E.C.1 Support Vector Machine

SVM max-margin and support vector diagram

SVM parameter C and kernel selection diagram

SVM tries to find a decision boundary with a large margin. The points closest to the boundary are the support vectors; they are the samples that most strongly shape the boundary.

What You Need

Python 3.10+
Current stable scikit-learn and numpy

python -m pip install -U scikit-learn numpy

Key Terms

Margin: distance between the boundary and the nearest samples.
Support vector: a critical sample near the boundary.
C: controls tolerance for mistakes. Larger C usually fits training data more tightly.
Kernel: controls whether the boundary is linear or nonlinear.
Scaling: SVM usually needs normalized feature ranges.

Run A Linear SVM Baseline

Create svm_baseline.py:

import numpy as np
from sklearn.pipeline import make_pipeline
from sklearn.preprocessing import StandardScaler
from sklearn.svm import SVC

X = np.array([
    [1.0, 1.2],
    [1.3, 0.9],
    [1.1, 1.0],
    [4.0, 4.2],
    [4.3, 3.8],
    [3.9, 4.1],
])
y = np.array([0, 0, 0, 1, 1, 1])

model = make_pipeline(
    StandardScaler(),
    SVC(kernel="linear", C=1.0),
)

model.fit(X, y)
pred = model.predict([[1.2, 1.1], [4.2, 4.0]])
svc = model.named_steps["svc"]

print("predictions:", pred.tolist())
print("support_per_class:", svc.n_support_.tolist())

Run it:

python svm_baseline.py

Expected output:

predictions: [0, 1]
support_per_class: [2, 1]

This is the smallest useful SVM habit: scale features, fit the model, predict, then inspect support vectors.

Baseline Review

Review SVM by checking feature scale, boundary shape, and support-vector count. If many samples become support vectors, the boundary may be sensitive to data noise or the classes may not be cleanly separated.

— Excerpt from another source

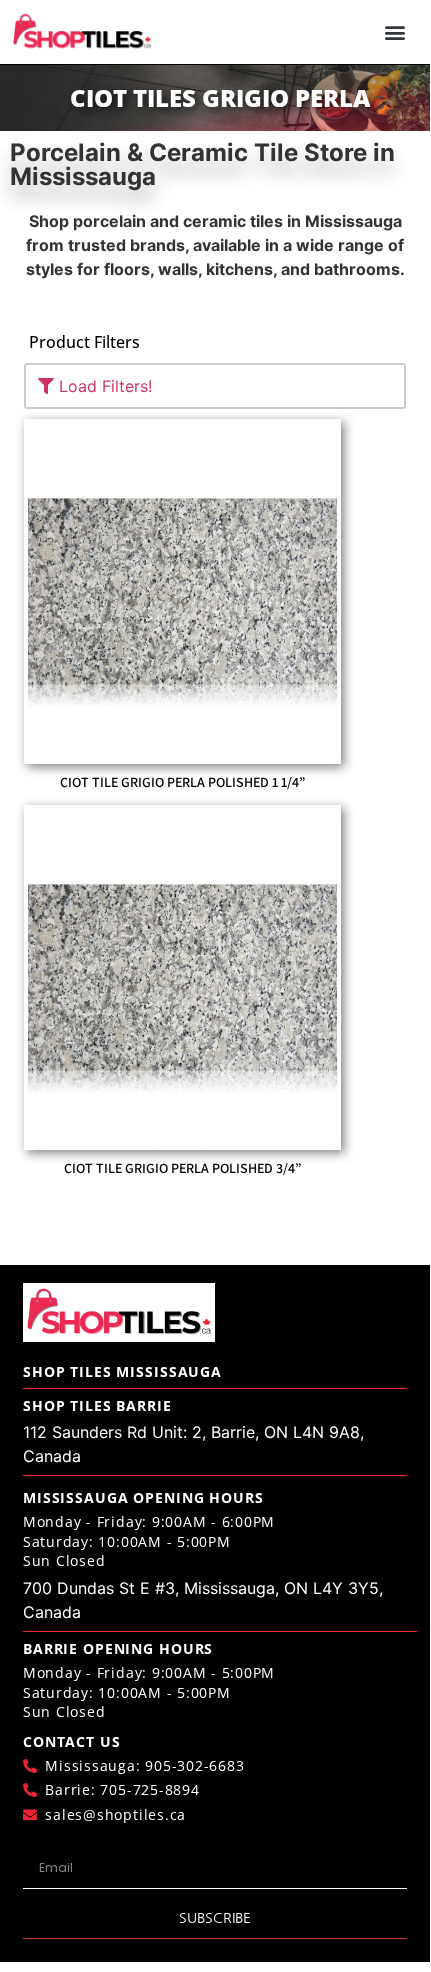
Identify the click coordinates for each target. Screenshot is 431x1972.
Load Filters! (103, 386)
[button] (395, 32)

For a project note, include the reason SVM is a fair baseline. Good reasons are small data, meaningful numeric features, and a need for a strong but still interpretable classifier. Weak reasons are “SVM is classic” or “I wanted to try another model.”

Change The Boundary

Run this standalone comparison:

from sklearn.svm import SVC

for kernel in ["linear", "rbf"]:
    if kernel == "linear":
        model = SVC(kernel="linear", C=1.0)
    else:
        model = SVC(kernel="rbf", C=1.0, gamma="scale")
    print(model)

Expected output starts like:

SVC(kernel='linear')
SVC()

Use linear first when the boundary is simple. Try rbf when the boundary is visibly curved or linear SVM underfits.

Practical Rule

Try SVM when:

The dataset is small or medium.
Features are already meaningful.
The class boundary is reasonably clear.
You need a strong baseline before heavier models.

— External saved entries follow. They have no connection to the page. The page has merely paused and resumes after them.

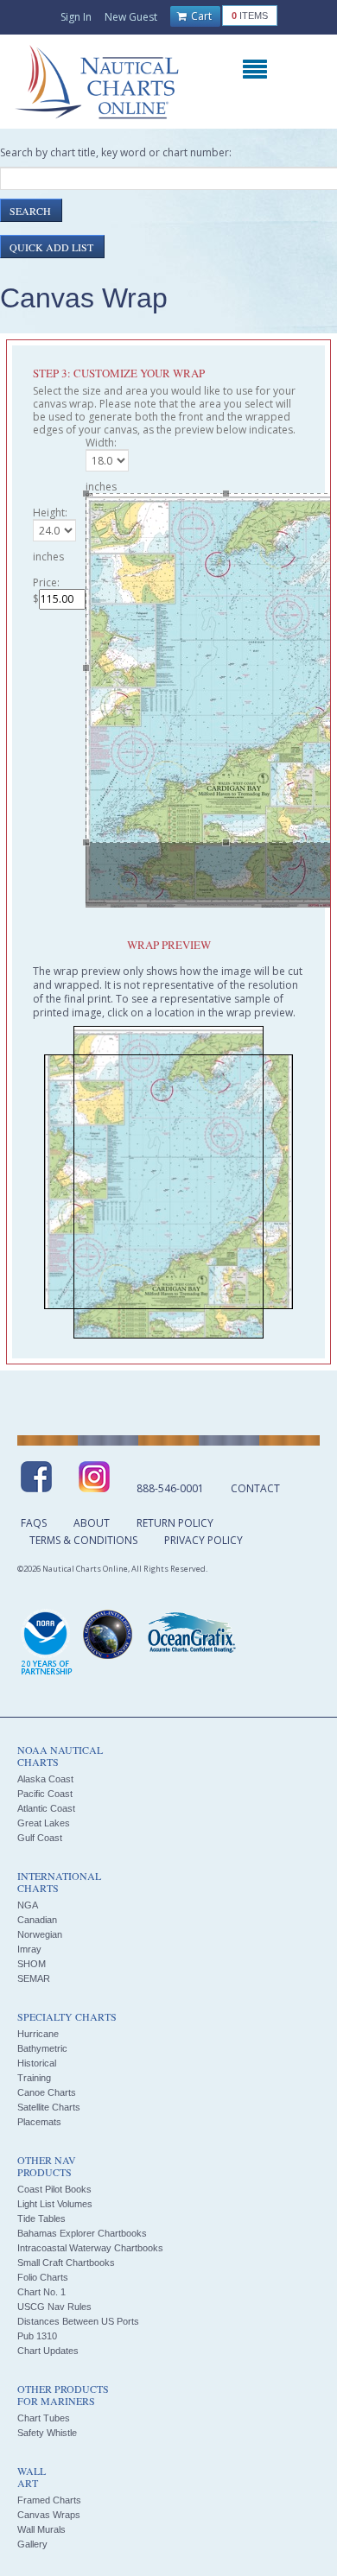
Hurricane (38, 2034)
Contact (255, 1488)
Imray (29, 1949)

Be careful when the dataset is very large or prediction latency must be extremely low.

Evidence to Keep

Keep this page’s proof of learning as a small evidence card:

Model Family: SVM, KNN, Naive Bayes, LDA, or another classical baseline
Dataset View: feature scale, class balance, decision boundary, and train/test split
Metric: accuracy/F1, confusion matrix, margin, neighbor behavior, or projection quality
Failure Check: scaling, high dimensionality, weak assumptions, leakage, or poor baseline fit
Expected Output: classical-ML baseline result with one limitation note

Common Mistakes

Forgetting StandardScaler().
Starting with a complex kernel before trying linear.
Tuning C and kernel before checking feature quality.

Practice

Add two noisy points near the boundary and compare C=0.1, C=1.0, and C=10.0. Record how many support vectors each version uses.

Reference implementation and walkthrough

A good answer records a small table with C, predictions or score, and support-vector count. Lower C usually allows a wider, softer margin and may tolerate noisy points. Higher C tries harder to classify training points correctly, which can make the boundary more sensitive to the new noisy examples.

The exact support-vector counts depend on your added points, so do not fake a universal number. The correct explanation is about the trend and the trade-off between margin softness and fitting noisy training cases.